Tanglewood: The 75th Anniversary Schedule


Tanglewood is an icon. It’s totemic even for those unlucky folks who haven’t made the trip out to the Boston Symphony Orchestra’s summer hideaway in the Berkshires. The sound of strings at Tanglewood is as quintessentially warm-weather New England as the crack of a bat at Fenway or the zip of a bass being reeled in on a quiet lake. Long live Tanglewood, and it has certainly lived long, because the institution turns 75 next year with the 2012 season.

Yesterday, the BSO announced their big 75th anniversary summer-long extravaganza, and while a noble array of events it is, one can’t help but feel a mild yawn at first glance. Many unsurprising names will make an appearance, such as James Taylor, Yo-Yo Ma, Anne-Sophie Mutter, Chris Botti, the Mark Morris Dance Group, and so on … all people who regularly sit in with the esteemed house band out in Lenox/Stockbridge and at Symphony Hall. If Tanglewood wants to celebrate its history by repeating it, then this schedule is a bonafide success. (In fact, they will literally repeat history on July 6, when the BSO reprises Tanglewood’s original program from the first performance, which took place on August 5, 1937.)

But hey, is this so bad? Of course not. (See first paragraph.) It’s not like I was expecting Lady Gaga to show up doing orchestra-abetted cover versions of that terrible new Lou Reed/Metallica album. Nor was I thinking that Ornette Coleman would surprise us by meshing the brass section with the Master Musicians of Jajouka. Nor was I praying that Keith Lockhart would whoop it up with Kenny Chesney and Tim McGraw — those CMT studs will actually be fueling rowdy tailgates at the other end of the state at Gillette Stadium August 25. No, what we get is what we want out of Tanglewood: Classical music that guarantees solid enjoyment in the most verdant of settings.

And then, on closer review, there’s some very cool stuff here. Most obvious is the 75th anniversary gala to be celebrated on July 14. Good ol’ JT comes back from his July 4th weekend concerts for this one, and he’ll join Ma and Mutter, and Emmanuel Ax. Old friends John Williams and Keith Lockhart will conduct such bright classics like Leonard Bernstein’s On the Town and Aaron Copland’s Fanfare for the Common Man. Good and familiar, sure, but somehow right, but what makes it cooler is that the next night, July 15, will usher in an unfamiliar conductor, Andris Nelsons of Latvia, who heads up the City of Birmingham Symphony. He only makes his subscription debut at Symphony Hall this January and his Tanglewood debut during the big July gala weekend. He and the Tanglewood Festival Chorus will do one mightily radiant duo of a program: Stravinsky’s Symphony of Psalms matched with Brahms’s Symphony No. 2.

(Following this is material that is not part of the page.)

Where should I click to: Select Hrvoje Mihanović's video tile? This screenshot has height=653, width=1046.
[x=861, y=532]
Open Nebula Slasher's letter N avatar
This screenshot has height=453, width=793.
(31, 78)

Speaking of Brahms, German pianist Gerhard Oppitz will peform that composer’s complete solo piano works during the following week (July 18 and 19). Then the Berkshires get all Bayreuth with the all-Wagner day on July 21, featuring pieces from Parsifal, Tristan und Isolde, and the Ring. I really like Yo-Yo Ma’s Asian-classical group, the Silk Road Ensemble, so it’s nice to see them come through on June 22 and 24. There are more stars like Pinchas Zukerman on August 10, and even though I’m not fan, there are certainly plenty who will be thrilled by Bernadette Peters’s rare appearance here, where she’ll swing around with Keith and the Pops gang on July 8. Add in that there’ll be eight world premieres from folks like the regular contributors John Harbison and Gunther Schuller, as well as Andre Previn and bassist Edgar Meyer. But the coolest is the parade of star conductors that’ll waltz through the halls over those months: Kurt Masur, Lorin Maazel, Christophe von Dohnanyi, Charles Dutoit, and Rafael Frühbeck de Burgos, who’ll lead a night of Spanish music. I say “Olé” to all that, even if all these superstar maestros only heighten the fact that we still need a replacement for James Levine.

So hey, actually, it all sounds quite big in fact, and it’s a sourpuss who sighs and says, “Big whoop,” when most regions of the country would kill, bribe, and maim for this lineup. And just in case you’re still dubious about this illustrious history, the BSO will be releasing 75 digital streams — one for each day of the summer season — featuring historic events and performances over the last seven-and-a-half decades, and they’ll eventually be available for digital download. The BSO is pretty foresighted and generous with making their archives accessible and affordable, and here’s just another example of how we can re-teach ourselves not to take history for granted. And besides, when you get ho-hum about the fact that you get to see Yo-Yo Ma and the like every summer, that’s when you need to realize us that we’re spoiled, and that’s thanks to Tanglewood.